The problem:
Rewrite the records from the line containing "Click Long under Kosen Judo column" through the end of the records, renaming "toolbar" to "menu bar" and leaving everything else as it is.

(Collected data)
________________

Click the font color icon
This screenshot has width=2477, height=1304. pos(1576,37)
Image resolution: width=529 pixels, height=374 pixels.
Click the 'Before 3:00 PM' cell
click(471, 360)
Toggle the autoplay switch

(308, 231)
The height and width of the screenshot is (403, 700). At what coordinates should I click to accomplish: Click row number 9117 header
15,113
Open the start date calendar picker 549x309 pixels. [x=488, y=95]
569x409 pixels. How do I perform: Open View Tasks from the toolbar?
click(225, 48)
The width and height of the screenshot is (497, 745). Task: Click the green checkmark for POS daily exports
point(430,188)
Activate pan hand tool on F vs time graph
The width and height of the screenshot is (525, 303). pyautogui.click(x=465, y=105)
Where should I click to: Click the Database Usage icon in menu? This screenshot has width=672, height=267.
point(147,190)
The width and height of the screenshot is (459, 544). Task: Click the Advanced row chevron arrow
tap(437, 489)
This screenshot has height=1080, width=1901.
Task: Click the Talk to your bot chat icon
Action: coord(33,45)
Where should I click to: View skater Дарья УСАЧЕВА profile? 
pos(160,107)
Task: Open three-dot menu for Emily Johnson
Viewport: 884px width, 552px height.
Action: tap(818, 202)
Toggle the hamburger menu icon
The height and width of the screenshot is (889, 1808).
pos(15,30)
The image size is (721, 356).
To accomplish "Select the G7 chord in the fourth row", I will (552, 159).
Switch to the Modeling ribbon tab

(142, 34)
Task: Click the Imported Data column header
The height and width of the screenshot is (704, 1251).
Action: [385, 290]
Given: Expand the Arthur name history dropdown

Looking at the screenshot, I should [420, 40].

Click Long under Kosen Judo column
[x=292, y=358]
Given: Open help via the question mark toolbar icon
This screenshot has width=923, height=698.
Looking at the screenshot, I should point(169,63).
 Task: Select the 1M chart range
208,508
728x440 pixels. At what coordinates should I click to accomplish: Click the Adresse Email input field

________________

Response for this exercise:
Click Long under Kosen Judo column
[x=292, y=358]
Given: Open help via the question mark menu bar icon
This screenshot has width=923, height=698.
Looking at the screenshot, I should point(169,63).
 Task: Select the 1M chart range
208,508
728x440 pixels. At what coordinates should I click to accomplish: Click the Adresse Email input field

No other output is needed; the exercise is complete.